The Hindmarsh Island Landcare Group (HILG) has received a $160,000 grant from the federal government to continue revegetating the newly created Lawari Conservation Park.
This follows the advocacy of Member for Mayo Rebekha Sharkie, who has had ongoing involvement with the HILG who have worked diligently over many years to plant over 550,000 native plantings on the island.
Ms Sharkie said the 1100ha Lawari Conservation Park on the eastern end of the island near the Murray Mouth was gazetted by the state government three years ago, but no significant funding had been set aside for a management plan and to continue revegetation projects.
"I was approached by the Hindmarsh Island Landcare Group whose members have been planting vegetation on the state-owned site for 20 years ever since the Wyndgate Farm was purchased," Ms Sharkie said.
"They had a plan to collect locally-sourced seed and then propagate and plant 30,000 more seedlings in the park.

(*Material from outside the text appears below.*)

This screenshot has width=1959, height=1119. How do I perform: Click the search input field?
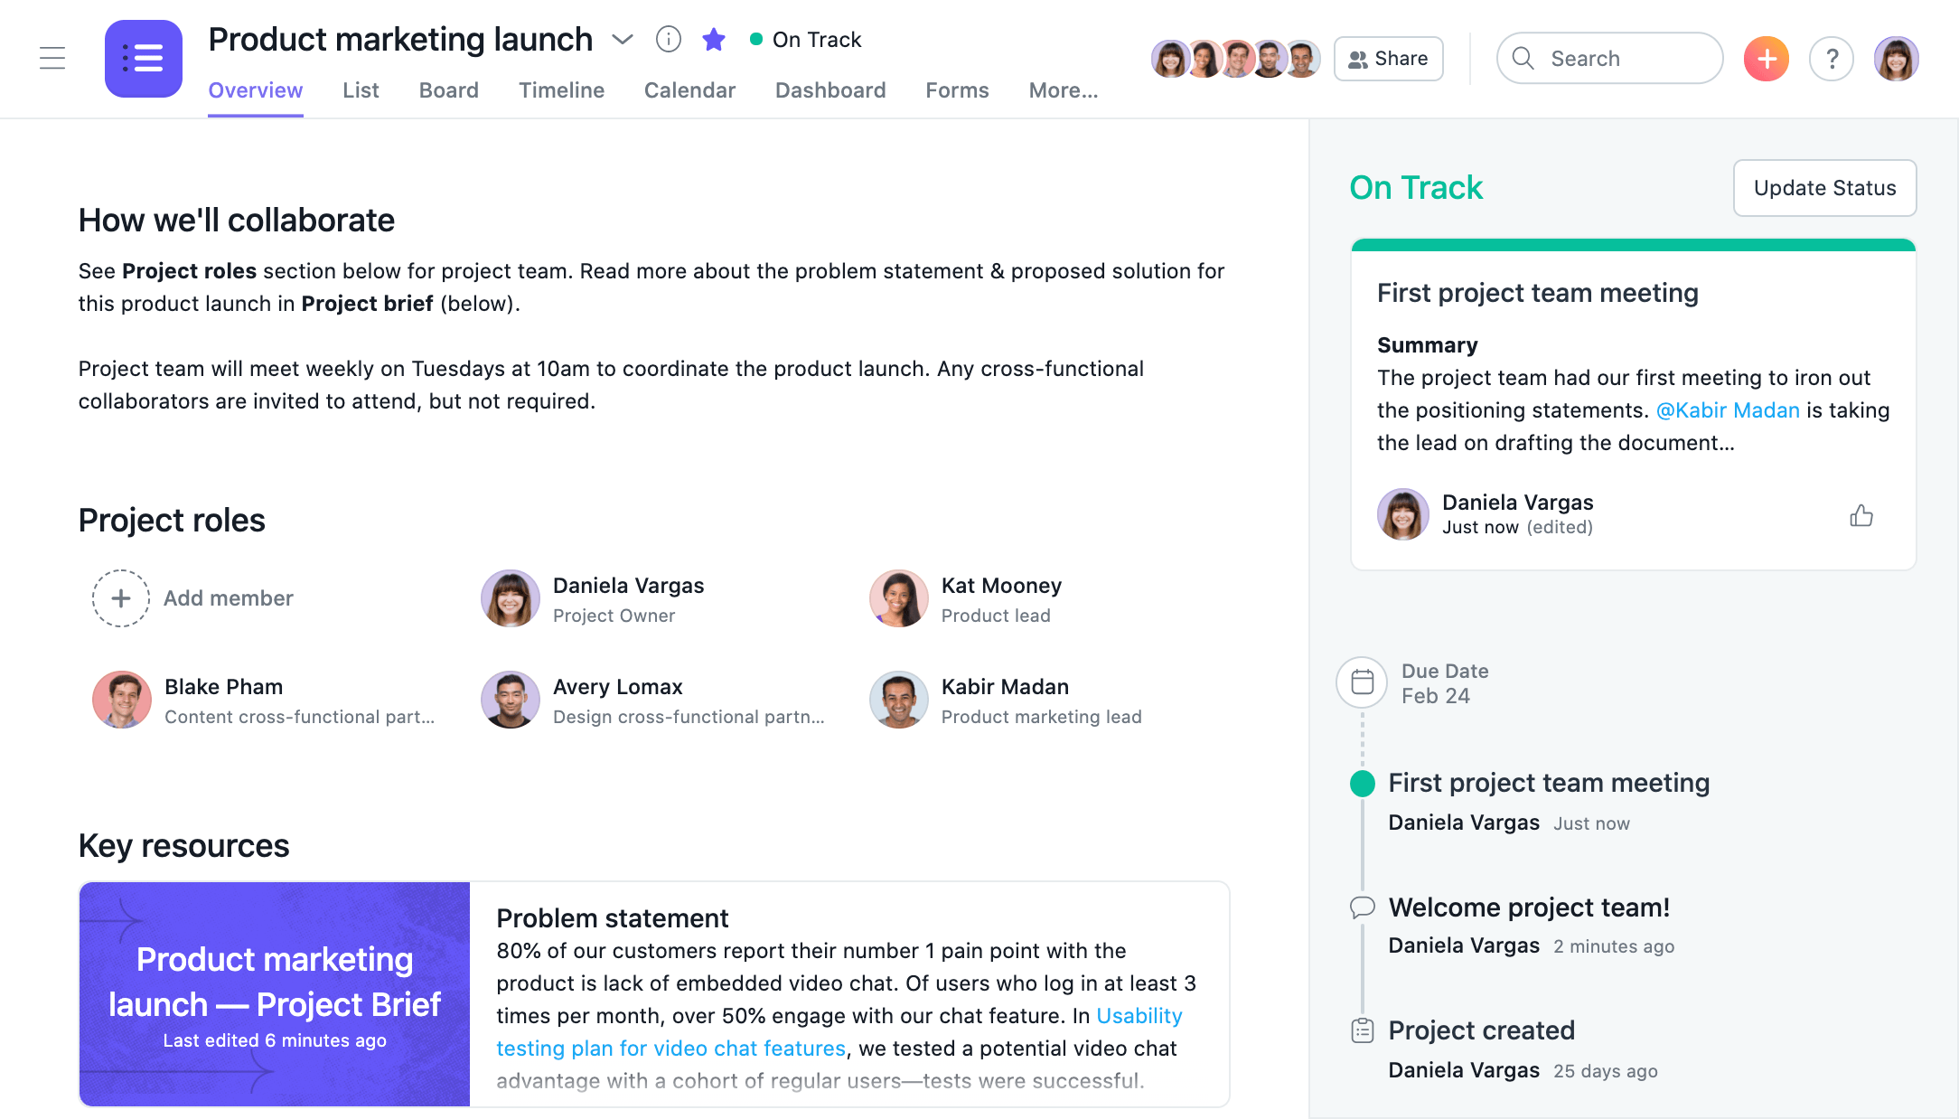click(1609, 57)
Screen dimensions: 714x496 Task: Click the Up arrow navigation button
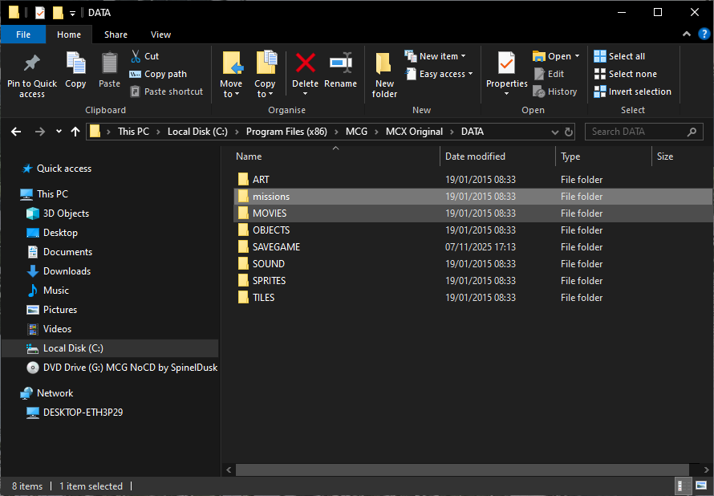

"It was a great project using local volunteers and the resources of the Hindmarsh Island Landcare Nursery and I was pleased to advocate the federal government directly to secure the $160,000 they needed.
"Lawari Conservation Park is an important habitat area within an area of wetlands that supports many threatened fish and waterbird species."
HILG will utilise the grant to grow and plant native plants, engage in weed control and to purchase equipment, fuel and materials.
The group is also making its own significant contribution of $90,000 of 'in-kind' support.
HILG chairperson Pauline Jowett said the grant would provide a "tremendous impetus for continuing the rehabilitation needed on such a key location at the mouth of Australia's most important river."
"This conservation park can now continue to become a target for bushwalkers and bird watchers," Ms Jowett said.
The group's project officer and renowned conservationist Richard Owen, said the park was becoming a healthier and more attractive location.
"We are so pleased that our local federal member, Rebekha Sharkie, has a similar priority to us and has been successful in lobbying for this important site," Mr Owen said.
"This conservation park has the most important mix of habitats on the island and will continue to improve in ecological quality as a direct result of this grant which will enable over 30 000 more plants to be raised and planted on Lawari."
Ms Sharkie said the park's location was also significant.
"It is part of the Coorong, Lower Lakes and Murray Mouth Ramsar wetlands site of international importance," she said.
"We know from the exposure of acidic soils during the Millennium Drought how important it is to re-establish the environment of the Lower Lakes."